What you have to do ::
Although the records contain pictures, none belong in the copy: restate word for word only the lines from the one with "1319x883 pixels." through the one with "Open the ellipsis more options menu", both included.

Supplied data ::
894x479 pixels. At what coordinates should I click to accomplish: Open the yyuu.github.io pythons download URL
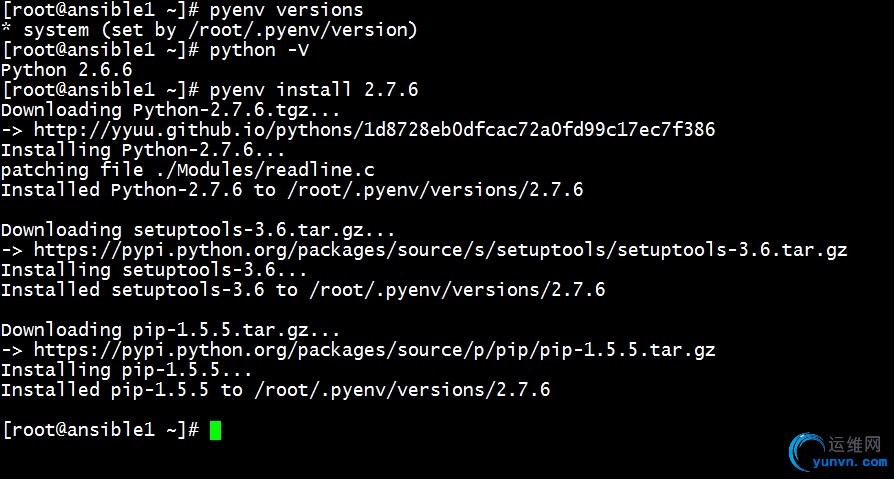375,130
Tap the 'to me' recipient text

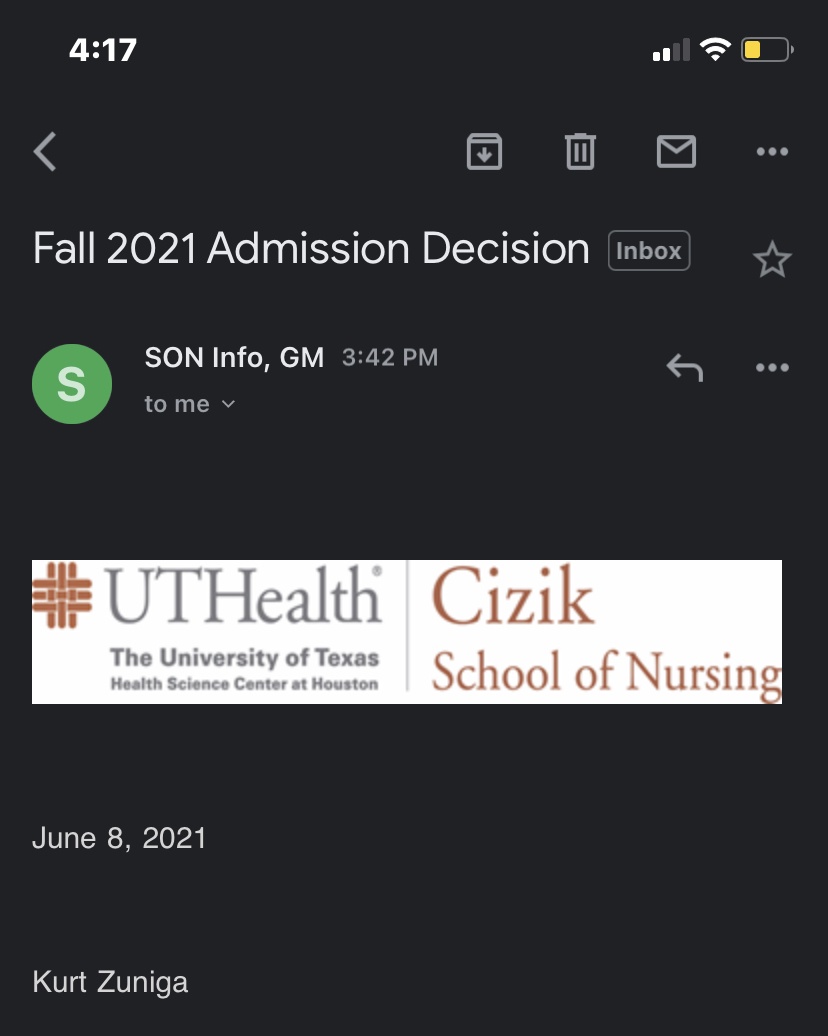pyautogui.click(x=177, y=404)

...

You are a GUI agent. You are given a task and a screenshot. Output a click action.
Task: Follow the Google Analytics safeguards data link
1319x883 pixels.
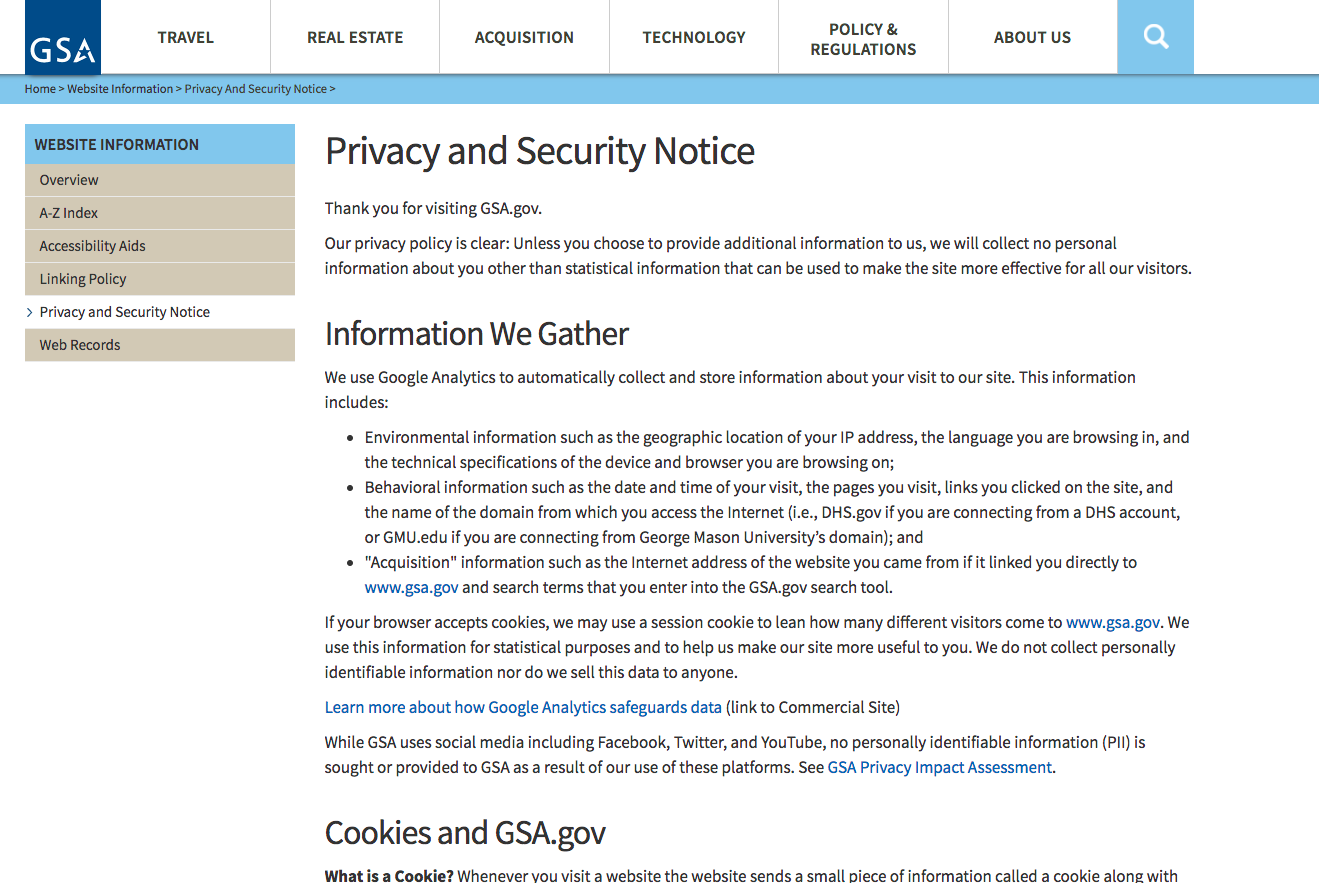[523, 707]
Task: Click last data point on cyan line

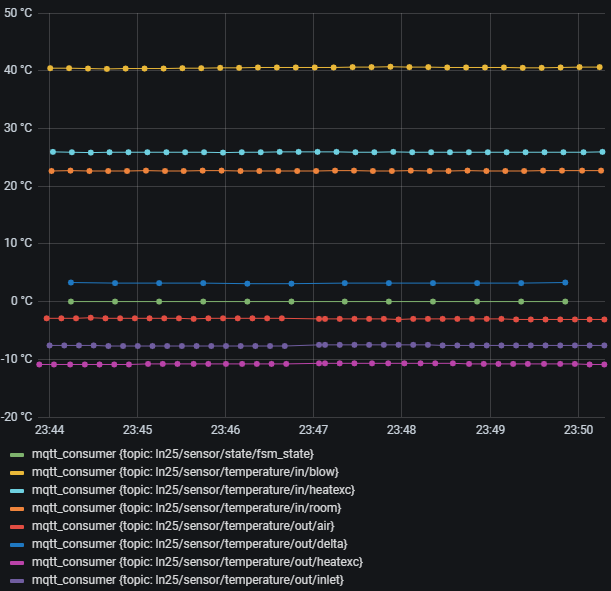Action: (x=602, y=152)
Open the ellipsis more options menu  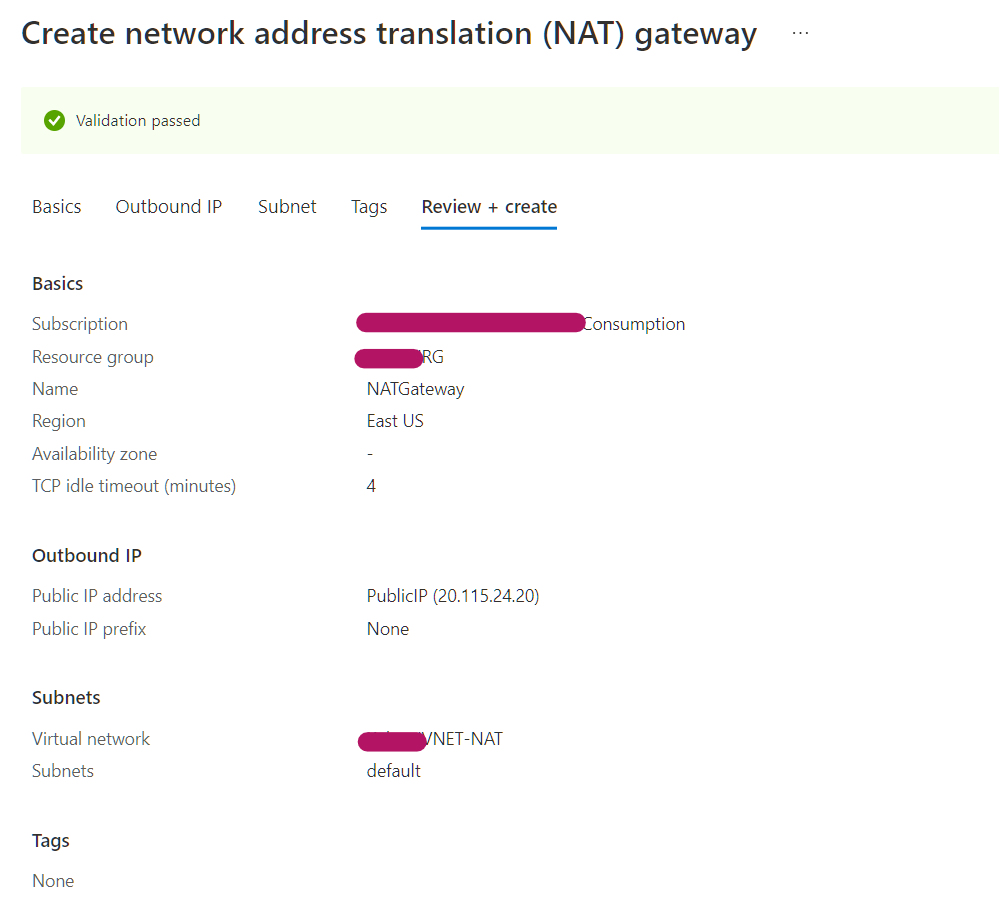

...

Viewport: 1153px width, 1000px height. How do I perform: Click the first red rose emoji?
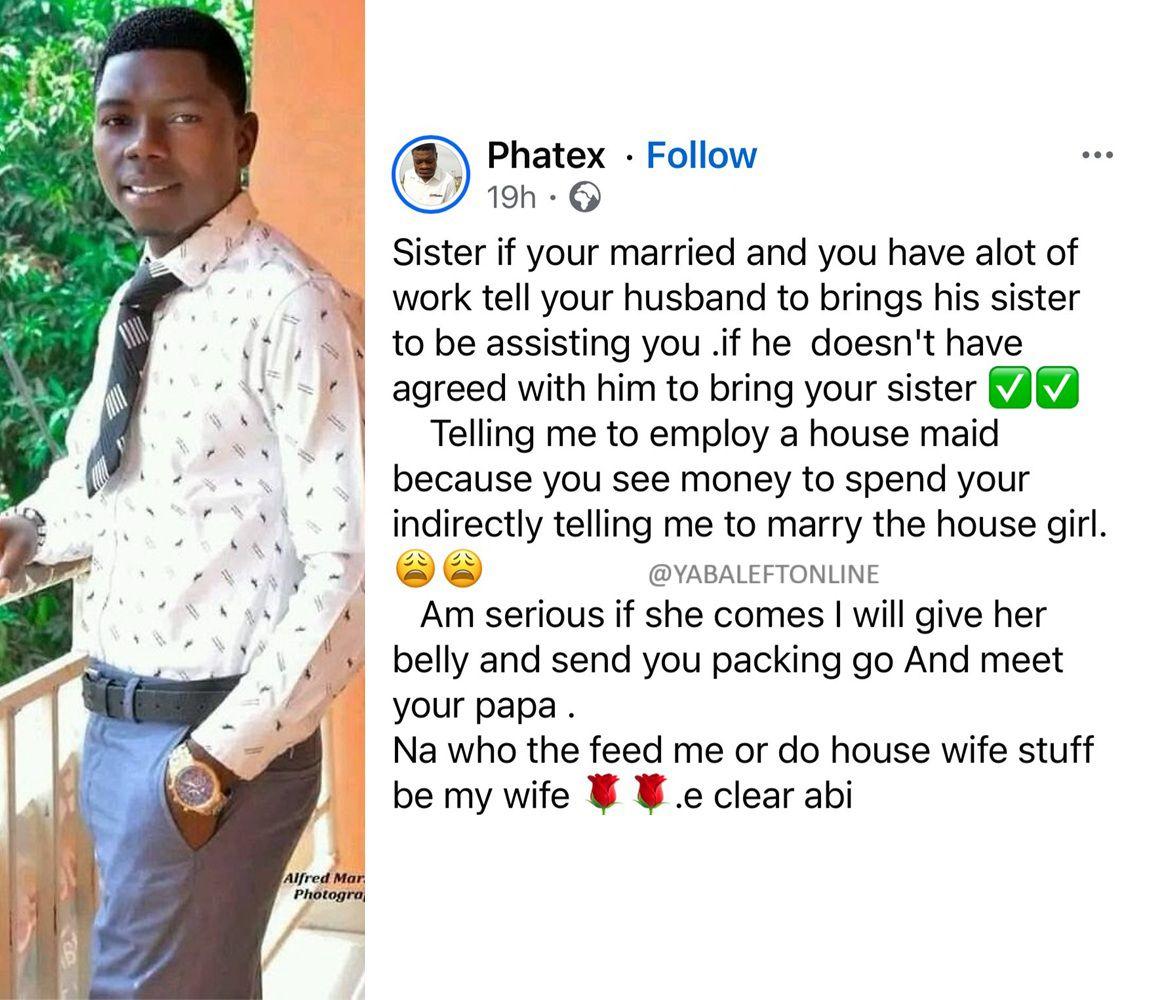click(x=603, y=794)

Reply to the task ::
1319x883 pixels.
[523, 707]
Task: Click last data point on cyan line

Action: (x=602, y=152)
Open the ellipsis more options menu  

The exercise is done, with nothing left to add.